━━ Information
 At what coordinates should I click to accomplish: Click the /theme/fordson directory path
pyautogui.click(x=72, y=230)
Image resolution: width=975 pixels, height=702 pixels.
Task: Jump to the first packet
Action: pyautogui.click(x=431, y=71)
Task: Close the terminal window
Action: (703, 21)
━━━━
### Problem details
Copy out each entry once more, character for character.

### Result
 At what coordinates should I click to accomplish: Click the /theme/fordson directory path
pyautogui.click(x=72, y=230)
Image resolution: width=975 pixels, height=702 pixels.
Task: Jump to the first packet
Action: pyautogui.click(x=431, y=71)
Task: Close the terminal window
Action: (703, 21)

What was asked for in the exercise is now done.